Ingesting data into IBM Spectrum Scale clusters

MapReduce tasks perform best when input data is evenly distributed across cluster nodes. You can use the following approaches or a combination to ingest data for the first time and on an ongoing basis:

  • Import data through a diskless IBM Spectrum Scale node. This ensures that the data is distributed evenly across all failure groups and all nodes within a failure group.
  • If you have a large set of data to copy, it might help to use all cluster nodes to share ingest workload. Use a write-affinity depth of 0, along with as many cluster nodes with storage as possible to copy data in parallel.
  • A write-affinity depth of 0 ensures that each node distributes data across as many nodes as possible. IBM Spectrum Scale policies can be used to enforce write-affinity depth settings based on fileset name, filename, or other attributes.
  • Another mechanism to distribute data on ingest is to use write-affinity depth failure groups (WADFG) to control placement of the file replica. A WADFG setting of “*,*,*” ensures that all the file chunks are evenly distributed across all nodes. A placement policy can be used to selectively specify this attribute on the data set being ingested.
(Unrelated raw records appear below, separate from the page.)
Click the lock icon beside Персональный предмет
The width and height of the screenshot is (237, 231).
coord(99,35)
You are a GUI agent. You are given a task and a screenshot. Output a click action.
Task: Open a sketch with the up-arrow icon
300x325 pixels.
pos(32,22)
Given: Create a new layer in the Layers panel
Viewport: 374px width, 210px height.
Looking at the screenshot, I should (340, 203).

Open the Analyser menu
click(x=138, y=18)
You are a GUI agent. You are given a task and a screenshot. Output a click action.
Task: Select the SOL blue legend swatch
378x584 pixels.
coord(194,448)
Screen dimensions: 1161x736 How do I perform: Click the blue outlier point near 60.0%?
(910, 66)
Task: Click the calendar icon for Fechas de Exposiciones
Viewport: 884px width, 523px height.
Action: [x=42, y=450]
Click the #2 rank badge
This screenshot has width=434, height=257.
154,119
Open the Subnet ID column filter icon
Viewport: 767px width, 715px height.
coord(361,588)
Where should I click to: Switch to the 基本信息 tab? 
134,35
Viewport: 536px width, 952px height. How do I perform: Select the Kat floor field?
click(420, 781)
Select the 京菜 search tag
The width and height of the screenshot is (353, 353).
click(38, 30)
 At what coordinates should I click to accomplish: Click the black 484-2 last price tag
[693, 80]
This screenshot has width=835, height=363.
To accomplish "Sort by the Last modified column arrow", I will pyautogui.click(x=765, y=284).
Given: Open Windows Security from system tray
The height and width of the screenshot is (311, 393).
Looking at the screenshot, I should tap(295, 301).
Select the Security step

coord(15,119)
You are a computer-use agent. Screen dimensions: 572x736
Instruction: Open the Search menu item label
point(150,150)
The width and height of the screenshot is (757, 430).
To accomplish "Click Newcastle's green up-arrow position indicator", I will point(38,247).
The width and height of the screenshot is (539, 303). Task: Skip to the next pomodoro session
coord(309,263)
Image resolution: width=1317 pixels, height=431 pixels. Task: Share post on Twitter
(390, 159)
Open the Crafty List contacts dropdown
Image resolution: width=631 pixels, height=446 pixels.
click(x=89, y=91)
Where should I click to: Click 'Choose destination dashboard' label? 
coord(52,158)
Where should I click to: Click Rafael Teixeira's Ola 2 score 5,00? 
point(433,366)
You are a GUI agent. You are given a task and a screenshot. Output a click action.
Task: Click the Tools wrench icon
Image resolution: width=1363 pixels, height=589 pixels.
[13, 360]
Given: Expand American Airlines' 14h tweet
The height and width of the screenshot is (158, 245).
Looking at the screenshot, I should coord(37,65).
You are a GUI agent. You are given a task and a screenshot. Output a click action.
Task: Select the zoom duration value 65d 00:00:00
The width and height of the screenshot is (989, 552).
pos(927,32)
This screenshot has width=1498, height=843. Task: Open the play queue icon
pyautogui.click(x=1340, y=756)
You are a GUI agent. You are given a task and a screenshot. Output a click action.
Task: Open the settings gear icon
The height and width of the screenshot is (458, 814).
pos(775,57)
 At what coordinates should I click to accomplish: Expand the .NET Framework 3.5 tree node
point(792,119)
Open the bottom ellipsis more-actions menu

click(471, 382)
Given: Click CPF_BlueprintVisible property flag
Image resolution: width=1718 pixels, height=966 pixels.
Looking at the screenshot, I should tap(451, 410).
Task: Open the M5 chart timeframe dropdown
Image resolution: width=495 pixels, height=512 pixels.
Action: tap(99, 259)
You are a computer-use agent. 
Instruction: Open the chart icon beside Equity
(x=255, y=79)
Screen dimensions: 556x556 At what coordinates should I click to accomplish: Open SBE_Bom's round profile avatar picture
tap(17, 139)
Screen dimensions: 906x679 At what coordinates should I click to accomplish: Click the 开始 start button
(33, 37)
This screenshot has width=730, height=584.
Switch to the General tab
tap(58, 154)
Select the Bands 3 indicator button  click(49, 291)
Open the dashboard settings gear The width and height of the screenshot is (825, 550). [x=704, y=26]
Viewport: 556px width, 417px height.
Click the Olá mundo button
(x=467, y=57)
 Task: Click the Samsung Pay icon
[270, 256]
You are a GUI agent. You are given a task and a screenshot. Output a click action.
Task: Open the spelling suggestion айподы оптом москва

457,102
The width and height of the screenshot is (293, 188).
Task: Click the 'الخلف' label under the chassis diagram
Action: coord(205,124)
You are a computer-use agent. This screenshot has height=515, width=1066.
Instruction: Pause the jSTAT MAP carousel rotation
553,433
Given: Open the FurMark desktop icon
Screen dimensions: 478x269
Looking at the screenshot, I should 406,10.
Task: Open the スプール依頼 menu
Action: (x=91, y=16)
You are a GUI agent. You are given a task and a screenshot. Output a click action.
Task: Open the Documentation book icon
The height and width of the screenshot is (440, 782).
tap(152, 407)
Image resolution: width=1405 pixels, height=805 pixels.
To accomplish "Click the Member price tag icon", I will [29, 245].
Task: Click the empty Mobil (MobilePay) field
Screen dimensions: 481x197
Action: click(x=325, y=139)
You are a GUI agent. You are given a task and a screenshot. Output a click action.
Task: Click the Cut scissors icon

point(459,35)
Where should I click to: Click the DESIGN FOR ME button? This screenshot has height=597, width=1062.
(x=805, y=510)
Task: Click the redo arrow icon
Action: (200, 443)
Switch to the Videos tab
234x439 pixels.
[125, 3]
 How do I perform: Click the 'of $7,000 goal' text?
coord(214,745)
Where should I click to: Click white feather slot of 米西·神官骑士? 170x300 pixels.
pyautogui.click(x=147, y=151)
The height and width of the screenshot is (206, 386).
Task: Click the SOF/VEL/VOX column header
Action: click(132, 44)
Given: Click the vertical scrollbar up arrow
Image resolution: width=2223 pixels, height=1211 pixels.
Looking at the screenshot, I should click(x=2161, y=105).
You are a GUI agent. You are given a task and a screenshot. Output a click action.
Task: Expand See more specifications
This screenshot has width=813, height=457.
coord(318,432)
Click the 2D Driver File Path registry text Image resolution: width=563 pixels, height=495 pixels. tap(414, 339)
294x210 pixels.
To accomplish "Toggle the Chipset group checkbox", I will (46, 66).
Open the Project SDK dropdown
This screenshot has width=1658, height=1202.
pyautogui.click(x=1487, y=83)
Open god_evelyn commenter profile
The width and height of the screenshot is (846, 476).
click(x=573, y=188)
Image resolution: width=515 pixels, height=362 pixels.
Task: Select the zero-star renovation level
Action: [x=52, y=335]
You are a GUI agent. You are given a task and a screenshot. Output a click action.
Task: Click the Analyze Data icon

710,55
It is possible that even after employing the above techniques to ingest, the cluster might become unbalanced as nodes and disks are added or removed. You can check whether the data in the cluster is balanced by using the mmdf command. If data disks in different nodes are showing uneven disk usage, rebalance the cluster by running the mmrestripefs -b command. Keep in mind that the rebalancing command causes additional I/O activity in the cluster. Therefore, plan to run it at a time when workload is light.